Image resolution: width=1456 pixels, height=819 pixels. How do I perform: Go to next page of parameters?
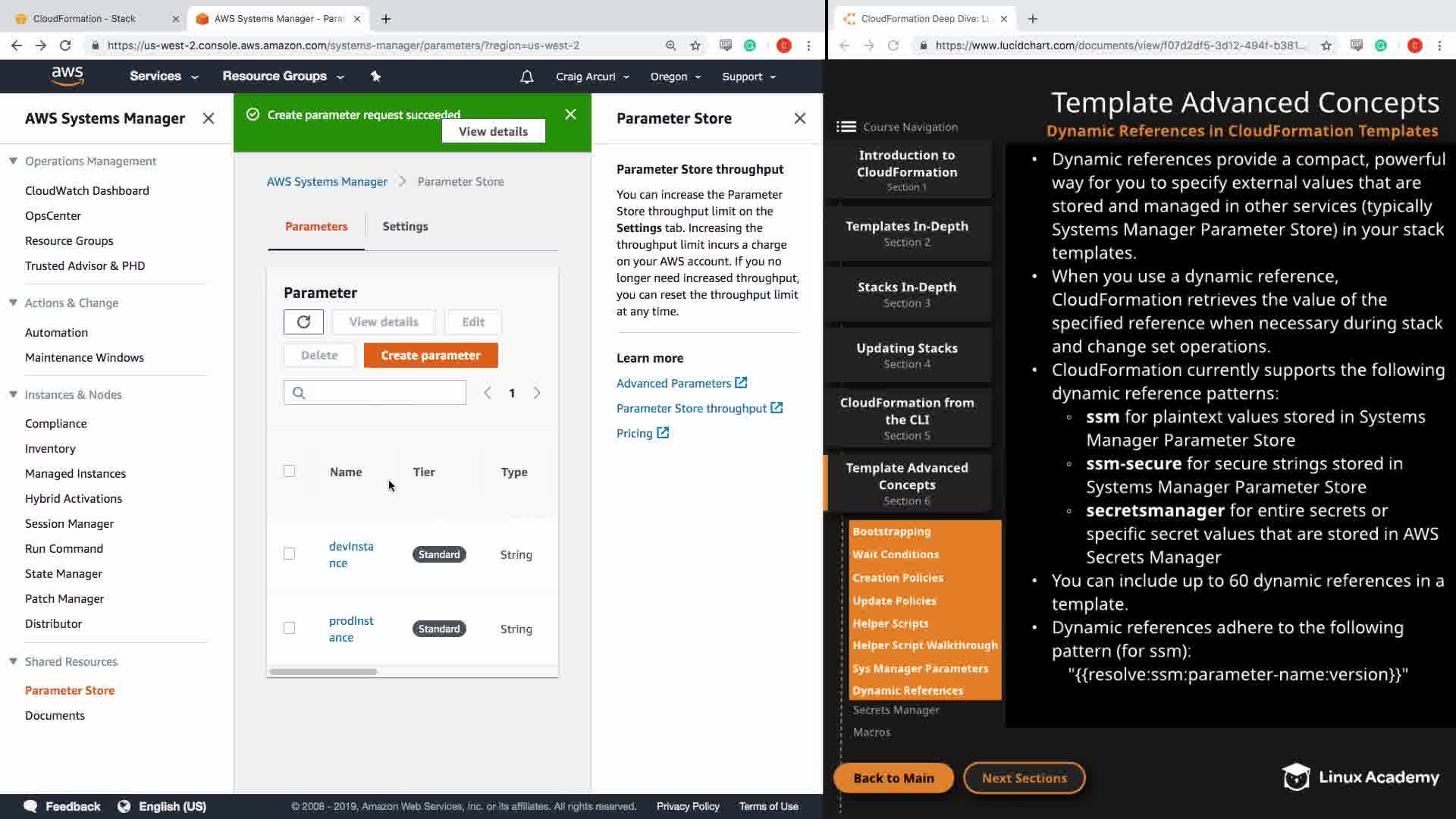tap(537, 393)
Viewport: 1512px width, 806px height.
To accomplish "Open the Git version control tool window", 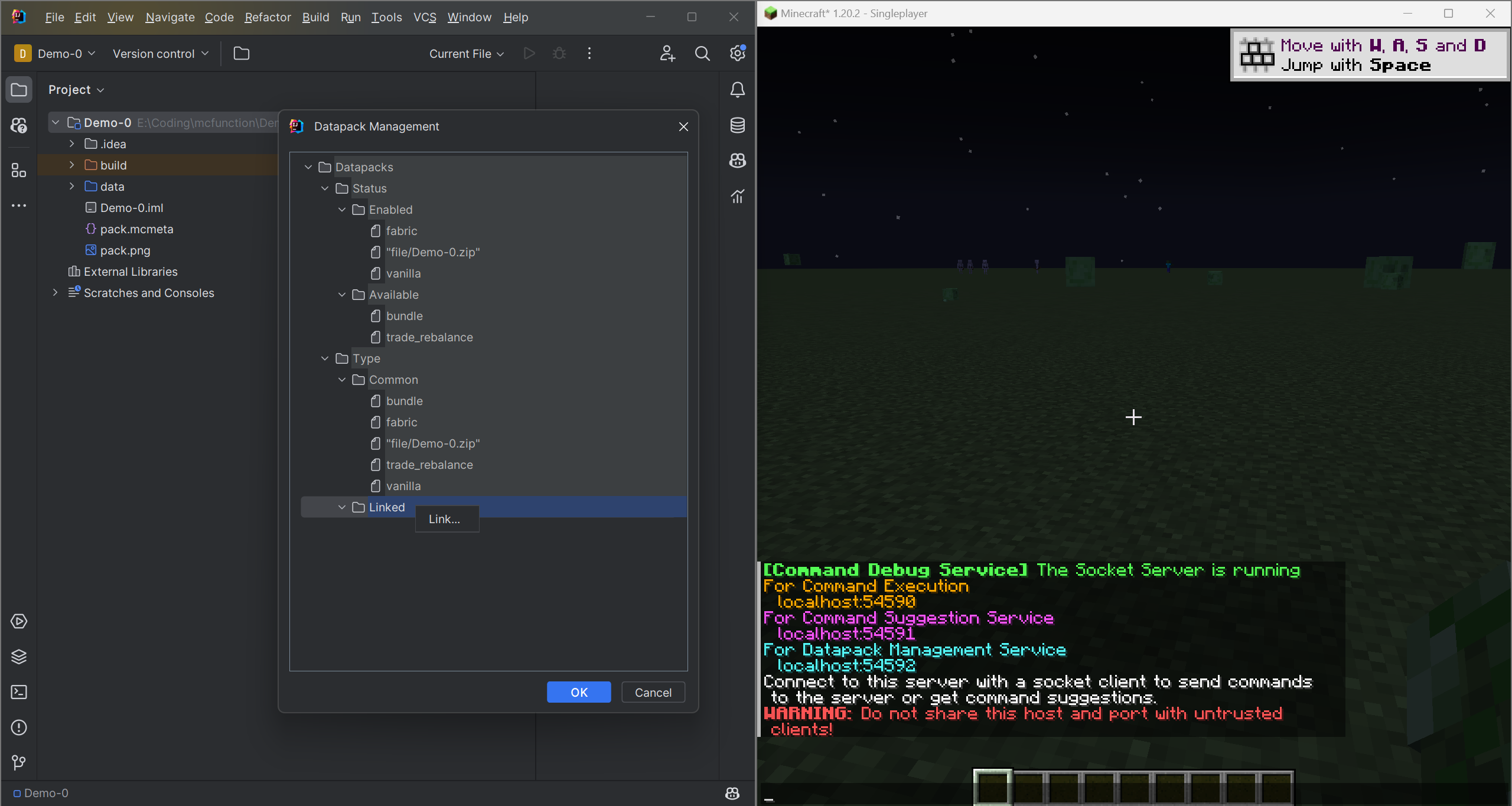I will pos(19,762).
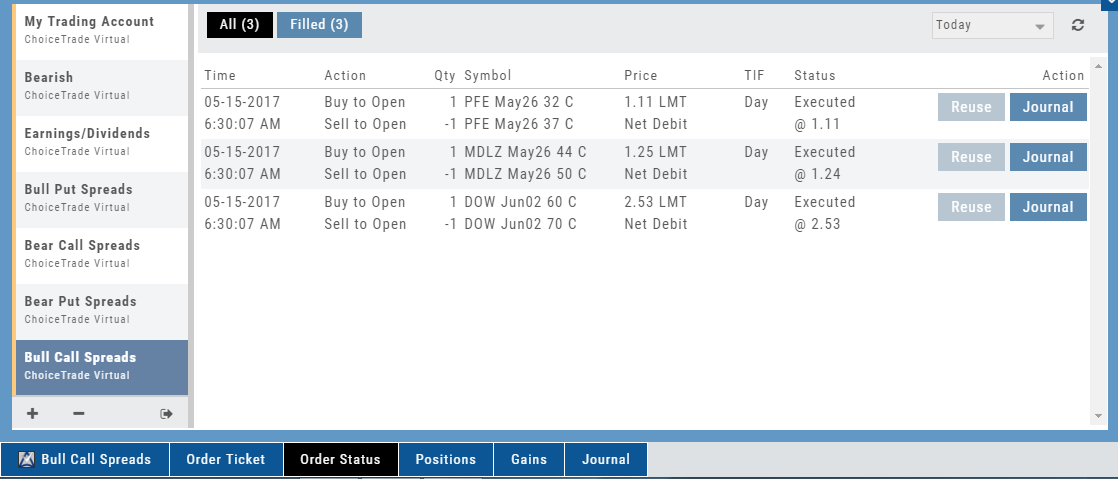Refresh the order status list
This screenshot has height=479, width=1118.
click(1077, 25)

========================================

→ Written problem
Express the items as a JSON list of strings, one string per line and with blank lines omitted, starting at the beginning of the items and stopping after the line that contains "tap(537, 393)". Leave the pictures out of the list.

→ Task answer
[
  "Image resolution: width=1456 pixels, height=819 pixels. How do I perform: Go to next page of parameters?",
  "tap(537, 393)"
]